[Stored records]
#####
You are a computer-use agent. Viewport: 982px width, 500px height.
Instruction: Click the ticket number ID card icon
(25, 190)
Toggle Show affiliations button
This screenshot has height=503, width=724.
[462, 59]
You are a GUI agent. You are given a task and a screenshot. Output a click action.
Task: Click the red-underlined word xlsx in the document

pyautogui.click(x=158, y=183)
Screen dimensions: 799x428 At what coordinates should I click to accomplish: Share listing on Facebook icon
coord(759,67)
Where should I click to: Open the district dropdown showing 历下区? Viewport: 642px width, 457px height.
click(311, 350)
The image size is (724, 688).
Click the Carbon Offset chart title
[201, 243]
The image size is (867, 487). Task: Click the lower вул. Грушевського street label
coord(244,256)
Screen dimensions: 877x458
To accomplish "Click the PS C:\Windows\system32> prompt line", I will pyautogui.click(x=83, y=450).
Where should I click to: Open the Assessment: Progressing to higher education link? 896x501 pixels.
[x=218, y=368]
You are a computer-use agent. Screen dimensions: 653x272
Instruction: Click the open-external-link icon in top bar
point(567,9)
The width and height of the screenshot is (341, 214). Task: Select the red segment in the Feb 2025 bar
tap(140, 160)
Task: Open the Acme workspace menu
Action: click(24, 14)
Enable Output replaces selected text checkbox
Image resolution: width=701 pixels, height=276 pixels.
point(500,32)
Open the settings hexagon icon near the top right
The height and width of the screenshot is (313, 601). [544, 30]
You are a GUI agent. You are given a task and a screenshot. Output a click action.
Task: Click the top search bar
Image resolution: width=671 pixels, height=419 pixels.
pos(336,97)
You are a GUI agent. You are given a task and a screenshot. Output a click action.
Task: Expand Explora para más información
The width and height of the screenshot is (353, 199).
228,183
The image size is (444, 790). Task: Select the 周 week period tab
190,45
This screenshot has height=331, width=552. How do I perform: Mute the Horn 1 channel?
#####
Look for the string "computer" in the records, and copy every line where it is found.

You are a computer-use agent. Viewport: 982px width, 500px height.
You are a computer-use agent. Screen dimensions: 653x272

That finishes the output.